◆ **TASK**:
Retype, exactly as they appear below, the lines between the line holding "Instruction: Maximize the conversion window" and the line holding "This screenshot has width=1051, height=454.", both ends included.

------------------------------

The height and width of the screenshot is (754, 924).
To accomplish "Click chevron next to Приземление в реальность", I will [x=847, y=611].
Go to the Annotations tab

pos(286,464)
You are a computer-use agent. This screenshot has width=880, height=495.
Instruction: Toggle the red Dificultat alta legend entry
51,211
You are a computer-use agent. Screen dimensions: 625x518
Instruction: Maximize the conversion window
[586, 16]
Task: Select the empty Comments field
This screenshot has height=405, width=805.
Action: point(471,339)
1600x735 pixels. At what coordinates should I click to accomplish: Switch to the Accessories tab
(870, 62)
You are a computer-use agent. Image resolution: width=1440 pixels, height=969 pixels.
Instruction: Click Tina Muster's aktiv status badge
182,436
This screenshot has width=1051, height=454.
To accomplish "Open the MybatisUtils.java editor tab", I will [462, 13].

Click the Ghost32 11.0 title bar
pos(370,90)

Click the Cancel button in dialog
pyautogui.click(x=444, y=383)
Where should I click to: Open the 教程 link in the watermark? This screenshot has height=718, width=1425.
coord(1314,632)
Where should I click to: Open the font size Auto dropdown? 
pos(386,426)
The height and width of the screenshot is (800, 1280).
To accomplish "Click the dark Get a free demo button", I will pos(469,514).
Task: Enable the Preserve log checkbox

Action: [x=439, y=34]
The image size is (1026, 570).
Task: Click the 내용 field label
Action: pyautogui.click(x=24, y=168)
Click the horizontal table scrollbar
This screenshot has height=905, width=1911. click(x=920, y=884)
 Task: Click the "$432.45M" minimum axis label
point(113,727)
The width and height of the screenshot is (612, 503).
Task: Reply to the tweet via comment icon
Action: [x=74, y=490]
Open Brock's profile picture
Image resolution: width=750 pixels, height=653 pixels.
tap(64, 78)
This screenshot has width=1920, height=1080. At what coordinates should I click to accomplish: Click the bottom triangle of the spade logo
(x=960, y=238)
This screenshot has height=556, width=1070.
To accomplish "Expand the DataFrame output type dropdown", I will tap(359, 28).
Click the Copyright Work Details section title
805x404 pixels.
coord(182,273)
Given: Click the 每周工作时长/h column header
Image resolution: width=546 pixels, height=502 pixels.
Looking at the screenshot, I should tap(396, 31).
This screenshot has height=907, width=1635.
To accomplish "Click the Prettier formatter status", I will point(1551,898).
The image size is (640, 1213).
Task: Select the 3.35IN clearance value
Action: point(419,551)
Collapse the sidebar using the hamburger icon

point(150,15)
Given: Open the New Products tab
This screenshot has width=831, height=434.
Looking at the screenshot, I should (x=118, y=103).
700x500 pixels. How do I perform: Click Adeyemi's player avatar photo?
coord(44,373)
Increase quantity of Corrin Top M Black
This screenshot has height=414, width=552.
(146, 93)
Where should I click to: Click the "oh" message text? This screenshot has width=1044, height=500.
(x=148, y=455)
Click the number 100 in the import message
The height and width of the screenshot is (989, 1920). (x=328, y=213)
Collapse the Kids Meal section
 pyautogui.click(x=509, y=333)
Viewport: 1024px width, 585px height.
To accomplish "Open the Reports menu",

------------------------------

◆ **EXERCISE OUTPUT**:
Instruction: Maximize the conversion window
[586, 16]
Task: Select the empty Comments field
This screenshot has height=405, width=805.
Action: point(471,339)
1600x735 pixels. At what coordinates should I click to accomplish: Switch to the Accessories tab
(870, 62)
You are a computer-use agent. Image resolution: width=1440 pixels, height=969 pixels.
Instruction: Click Tina Muster's aktiv status badge
182,436
This screenshot has width=1051, height=454.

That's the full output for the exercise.